The I-130 filing address of paper filing will depend on where you live and if you are filing Form I-485 application for adjustment of status, with Form I-130 (what is known as “concurrent filing” ). Concurrently filing is allowed and recommended for immediate relative green card applications (as described in the first section) if green card applicants entered the U.S. legally. Concurrently filing is also available for F2A green card applications when the visa number is current and green card applicants is maintaining their legal status in the U.S.

With DYgreencard.com, we can help you file Form I-130 standalone or concurrently file Form I-130 and Form I-485 in such a simple way. All you need to do is just answer a few questions and upload customized documents to our online platform. Then we take care of the rest. Even better, a skilled immigration lawyer can answer your questions and will fully review the entire application package ready to file with USCIS. Learn more or start your application today!

I-130 Processing Time

There is no exact processing time for each Form I-130.  Every Form I-130 will have its own particular facts and issues, which will affect relative processing times. Form I-130, in some cases, can be processed in a few months.  In other cases, it can take several years to process Form I-130. You can check USCIS processing times here. USCIS updates its case processing times periodically.

As with any U.S. immigration form, because of the possibility of significant delay in processing, you should file Form I-130 as soon as possible.

Immigration Steps After Filing I-130

It is very important to note that approval of Form I-130 does not mean that the Beneficiary thereby will immediately obtain a green card. Instead, there are other steps that must be followed afterapproval of the Form I-130 before a green card is issued to the Beneficiary.

The specific steps that must be followed after the Form I-130 is approved will depend on whether the Beneficiary is then located in the United States.

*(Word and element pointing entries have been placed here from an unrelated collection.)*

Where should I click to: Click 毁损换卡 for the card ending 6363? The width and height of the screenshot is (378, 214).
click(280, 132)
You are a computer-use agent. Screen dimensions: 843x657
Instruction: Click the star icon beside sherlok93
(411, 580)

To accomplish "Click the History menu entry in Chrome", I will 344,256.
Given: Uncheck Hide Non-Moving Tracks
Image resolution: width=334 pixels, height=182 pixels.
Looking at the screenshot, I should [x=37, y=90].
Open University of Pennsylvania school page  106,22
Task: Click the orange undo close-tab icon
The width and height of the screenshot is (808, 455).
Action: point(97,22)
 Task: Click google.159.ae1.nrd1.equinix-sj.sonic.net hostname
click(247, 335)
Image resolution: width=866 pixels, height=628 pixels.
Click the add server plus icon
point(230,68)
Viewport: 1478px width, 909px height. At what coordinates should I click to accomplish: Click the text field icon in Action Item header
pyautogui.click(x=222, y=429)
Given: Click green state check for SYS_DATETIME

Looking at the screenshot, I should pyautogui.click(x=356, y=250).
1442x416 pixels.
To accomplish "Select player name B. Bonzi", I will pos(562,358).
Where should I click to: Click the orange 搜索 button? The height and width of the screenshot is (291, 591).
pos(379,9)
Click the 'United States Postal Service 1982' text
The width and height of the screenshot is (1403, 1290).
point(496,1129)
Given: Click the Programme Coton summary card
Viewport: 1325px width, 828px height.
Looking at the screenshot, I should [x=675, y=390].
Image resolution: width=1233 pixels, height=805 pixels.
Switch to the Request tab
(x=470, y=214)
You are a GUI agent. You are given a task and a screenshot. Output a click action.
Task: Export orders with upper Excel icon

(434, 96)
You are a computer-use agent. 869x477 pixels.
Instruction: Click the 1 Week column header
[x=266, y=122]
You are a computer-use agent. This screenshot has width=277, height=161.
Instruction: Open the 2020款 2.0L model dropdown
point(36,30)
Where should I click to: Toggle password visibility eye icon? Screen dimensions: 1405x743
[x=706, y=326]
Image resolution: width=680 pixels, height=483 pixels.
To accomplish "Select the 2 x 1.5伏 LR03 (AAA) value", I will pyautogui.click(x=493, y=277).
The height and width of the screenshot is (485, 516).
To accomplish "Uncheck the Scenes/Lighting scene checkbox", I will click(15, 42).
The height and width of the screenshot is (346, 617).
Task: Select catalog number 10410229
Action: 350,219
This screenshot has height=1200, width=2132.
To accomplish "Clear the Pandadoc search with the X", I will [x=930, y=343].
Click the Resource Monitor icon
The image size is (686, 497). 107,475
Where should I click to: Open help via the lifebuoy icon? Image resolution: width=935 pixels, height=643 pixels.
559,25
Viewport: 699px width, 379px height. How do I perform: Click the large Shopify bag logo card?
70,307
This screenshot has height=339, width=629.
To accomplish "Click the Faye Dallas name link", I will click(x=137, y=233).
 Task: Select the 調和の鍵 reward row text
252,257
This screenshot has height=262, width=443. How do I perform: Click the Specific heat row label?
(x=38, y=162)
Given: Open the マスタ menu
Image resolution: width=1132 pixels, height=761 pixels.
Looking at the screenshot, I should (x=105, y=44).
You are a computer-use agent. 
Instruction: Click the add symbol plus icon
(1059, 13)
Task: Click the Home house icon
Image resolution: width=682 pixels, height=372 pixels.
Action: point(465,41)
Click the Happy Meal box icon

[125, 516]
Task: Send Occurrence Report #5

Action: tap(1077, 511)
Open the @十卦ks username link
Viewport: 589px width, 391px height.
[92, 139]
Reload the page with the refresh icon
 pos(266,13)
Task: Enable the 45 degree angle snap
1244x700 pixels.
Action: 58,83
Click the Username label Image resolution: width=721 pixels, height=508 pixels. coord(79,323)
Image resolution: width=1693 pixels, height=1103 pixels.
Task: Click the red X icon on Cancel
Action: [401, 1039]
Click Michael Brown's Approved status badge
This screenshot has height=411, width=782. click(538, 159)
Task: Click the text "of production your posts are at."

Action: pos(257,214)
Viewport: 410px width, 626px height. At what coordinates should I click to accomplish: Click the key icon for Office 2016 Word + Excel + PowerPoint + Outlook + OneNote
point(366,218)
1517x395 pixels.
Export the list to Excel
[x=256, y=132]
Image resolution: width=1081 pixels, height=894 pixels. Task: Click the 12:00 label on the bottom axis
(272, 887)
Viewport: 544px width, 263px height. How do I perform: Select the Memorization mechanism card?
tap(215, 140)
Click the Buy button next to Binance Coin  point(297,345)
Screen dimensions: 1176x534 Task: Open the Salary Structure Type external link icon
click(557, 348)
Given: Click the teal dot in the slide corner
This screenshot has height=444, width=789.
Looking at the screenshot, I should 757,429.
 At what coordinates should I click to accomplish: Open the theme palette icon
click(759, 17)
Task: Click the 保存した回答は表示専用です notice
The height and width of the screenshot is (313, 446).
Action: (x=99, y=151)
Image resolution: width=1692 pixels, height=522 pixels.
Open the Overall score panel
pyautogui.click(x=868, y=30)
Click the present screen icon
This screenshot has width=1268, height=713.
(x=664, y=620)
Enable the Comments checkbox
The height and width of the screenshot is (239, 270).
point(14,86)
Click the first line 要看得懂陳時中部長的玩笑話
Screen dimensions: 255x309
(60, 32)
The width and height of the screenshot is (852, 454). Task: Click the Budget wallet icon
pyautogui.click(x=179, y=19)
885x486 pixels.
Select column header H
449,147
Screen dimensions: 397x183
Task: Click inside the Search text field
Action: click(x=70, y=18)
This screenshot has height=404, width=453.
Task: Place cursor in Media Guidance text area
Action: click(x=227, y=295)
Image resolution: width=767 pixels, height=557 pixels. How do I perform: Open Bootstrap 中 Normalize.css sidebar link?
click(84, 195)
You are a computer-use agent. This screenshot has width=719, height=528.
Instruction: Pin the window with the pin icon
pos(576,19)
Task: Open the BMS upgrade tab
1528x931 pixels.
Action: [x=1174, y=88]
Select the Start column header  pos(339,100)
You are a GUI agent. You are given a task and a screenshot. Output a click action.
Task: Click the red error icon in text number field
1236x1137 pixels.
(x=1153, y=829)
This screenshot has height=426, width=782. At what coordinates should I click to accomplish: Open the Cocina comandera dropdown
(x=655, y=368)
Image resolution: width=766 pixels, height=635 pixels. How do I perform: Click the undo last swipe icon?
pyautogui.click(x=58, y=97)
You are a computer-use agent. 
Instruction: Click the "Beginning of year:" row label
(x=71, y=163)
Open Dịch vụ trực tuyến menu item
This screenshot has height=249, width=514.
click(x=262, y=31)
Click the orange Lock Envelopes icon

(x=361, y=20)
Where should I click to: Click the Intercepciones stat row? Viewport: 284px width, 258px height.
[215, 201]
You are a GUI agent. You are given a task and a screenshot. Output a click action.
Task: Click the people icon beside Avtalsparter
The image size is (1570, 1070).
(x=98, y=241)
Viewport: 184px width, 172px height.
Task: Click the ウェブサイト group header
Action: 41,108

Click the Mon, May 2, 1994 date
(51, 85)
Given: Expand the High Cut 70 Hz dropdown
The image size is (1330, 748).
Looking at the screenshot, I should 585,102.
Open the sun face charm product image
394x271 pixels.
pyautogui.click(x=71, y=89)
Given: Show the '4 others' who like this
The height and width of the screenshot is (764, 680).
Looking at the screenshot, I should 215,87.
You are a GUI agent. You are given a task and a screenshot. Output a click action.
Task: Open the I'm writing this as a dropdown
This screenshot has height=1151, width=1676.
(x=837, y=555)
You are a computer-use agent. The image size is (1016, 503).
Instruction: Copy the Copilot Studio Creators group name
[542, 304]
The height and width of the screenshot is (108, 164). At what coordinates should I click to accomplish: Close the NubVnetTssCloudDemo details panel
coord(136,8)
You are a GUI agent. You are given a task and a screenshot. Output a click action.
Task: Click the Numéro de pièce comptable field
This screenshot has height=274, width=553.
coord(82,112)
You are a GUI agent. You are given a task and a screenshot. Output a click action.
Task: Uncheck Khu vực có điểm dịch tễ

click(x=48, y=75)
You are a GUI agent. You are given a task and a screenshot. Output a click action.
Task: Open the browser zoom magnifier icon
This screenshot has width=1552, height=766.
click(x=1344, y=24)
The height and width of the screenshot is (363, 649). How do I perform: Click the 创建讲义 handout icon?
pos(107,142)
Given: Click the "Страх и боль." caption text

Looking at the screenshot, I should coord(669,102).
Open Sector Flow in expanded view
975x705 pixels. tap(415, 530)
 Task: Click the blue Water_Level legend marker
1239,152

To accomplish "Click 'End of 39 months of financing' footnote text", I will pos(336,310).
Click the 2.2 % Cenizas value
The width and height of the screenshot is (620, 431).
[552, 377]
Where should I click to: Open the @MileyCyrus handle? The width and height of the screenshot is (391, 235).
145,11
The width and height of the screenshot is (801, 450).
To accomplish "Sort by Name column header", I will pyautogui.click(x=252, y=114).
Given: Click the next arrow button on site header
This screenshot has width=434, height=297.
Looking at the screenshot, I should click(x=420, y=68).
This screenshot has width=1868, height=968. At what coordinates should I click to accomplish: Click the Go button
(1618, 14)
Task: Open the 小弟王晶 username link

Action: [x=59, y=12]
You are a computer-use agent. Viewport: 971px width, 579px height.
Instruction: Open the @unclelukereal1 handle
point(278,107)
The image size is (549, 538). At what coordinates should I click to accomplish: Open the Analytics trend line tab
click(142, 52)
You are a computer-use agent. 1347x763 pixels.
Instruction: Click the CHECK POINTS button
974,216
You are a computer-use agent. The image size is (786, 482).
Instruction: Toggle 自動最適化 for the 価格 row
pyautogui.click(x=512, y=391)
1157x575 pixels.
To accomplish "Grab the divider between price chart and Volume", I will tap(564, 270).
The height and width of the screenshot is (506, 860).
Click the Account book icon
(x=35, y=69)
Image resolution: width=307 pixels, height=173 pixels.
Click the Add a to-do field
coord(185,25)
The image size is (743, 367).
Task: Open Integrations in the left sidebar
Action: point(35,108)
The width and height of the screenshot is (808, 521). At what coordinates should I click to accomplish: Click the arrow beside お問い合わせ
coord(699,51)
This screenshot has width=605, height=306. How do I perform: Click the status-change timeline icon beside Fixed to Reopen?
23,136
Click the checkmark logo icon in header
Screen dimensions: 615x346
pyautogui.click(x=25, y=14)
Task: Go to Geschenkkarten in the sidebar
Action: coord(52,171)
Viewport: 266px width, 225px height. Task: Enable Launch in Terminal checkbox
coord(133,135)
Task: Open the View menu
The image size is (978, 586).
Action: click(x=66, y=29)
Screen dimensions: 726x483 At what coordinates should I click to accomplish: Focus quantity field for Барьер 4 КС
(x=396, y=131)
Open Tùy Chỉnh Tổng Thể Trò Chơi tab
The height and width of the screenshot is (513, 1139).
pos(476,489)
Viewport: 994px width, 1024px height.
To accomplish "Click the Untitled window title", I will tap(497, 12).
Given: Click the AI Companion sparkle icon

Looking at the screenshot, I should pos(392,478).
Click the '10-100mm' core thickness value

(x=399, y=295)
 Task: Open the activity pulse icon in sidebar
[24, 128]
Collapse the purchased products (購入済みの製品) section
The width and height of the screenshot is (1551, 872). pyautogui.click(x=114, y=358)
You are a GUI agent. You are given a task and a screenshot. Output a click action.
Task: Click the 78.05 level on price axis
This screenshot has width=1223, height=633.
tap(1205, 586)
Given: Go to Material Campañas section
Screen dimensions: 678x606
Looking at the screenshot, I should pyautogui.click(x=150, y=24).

If the Beneficiary is not then located in the United States, the Beneficiary’s green card application will be subject to consular processing. Under consular processing, the Beneficiary’s green card application will next be processed by the  U.S. Department of State’s National Visa Center (“NVC”).  After NVC, the Beneficiary’s green card application generally will be processed by the applicable U.S. embassy or consulate in the country where the Beneficiary is living.This processing will include a medical examination and an interview.

If the Beneficiary is then located in the United States, the Beneficiary’s green card application will be subject to adjustment of status. Under adjustment of status, the Beneficiary’s green card application will continue to be processed by USCIS.  The key document under adjustment of status is the above-described Form I-485. Adjustment of status processing will include a medical examination and biometrics. Interview is generally required for marriage-based green card.

It should be noted that both consular processing and adjustment of status require a visa number to be available before the Beneficiary’s green card application can proceed.  This results in a critical advantage of immediate relative green card applications over family preference green card applications.  A visa number is always available for immediate relative green card applications.  On the other hand, it can often take several years for a visa number to be available for family preference green card applications. 

Conclusion

Consular processing and adjustment of status obviously are critical parts of the green card application process.  However, it is important to remember that these concepts only become relevant after a Form I-130 is approved.  Simply stated, you cannot even get to “first base” for the approval of your green card application if your Form I-130 is not approved.

The U.S. immigration system values certain family relationships in issuing green cards.  It is necessary, however, that the required family relationship be proven.  Form I-130 represents an essential document in proving that the required family relationship exists and a green card potentially can be issued to a family member.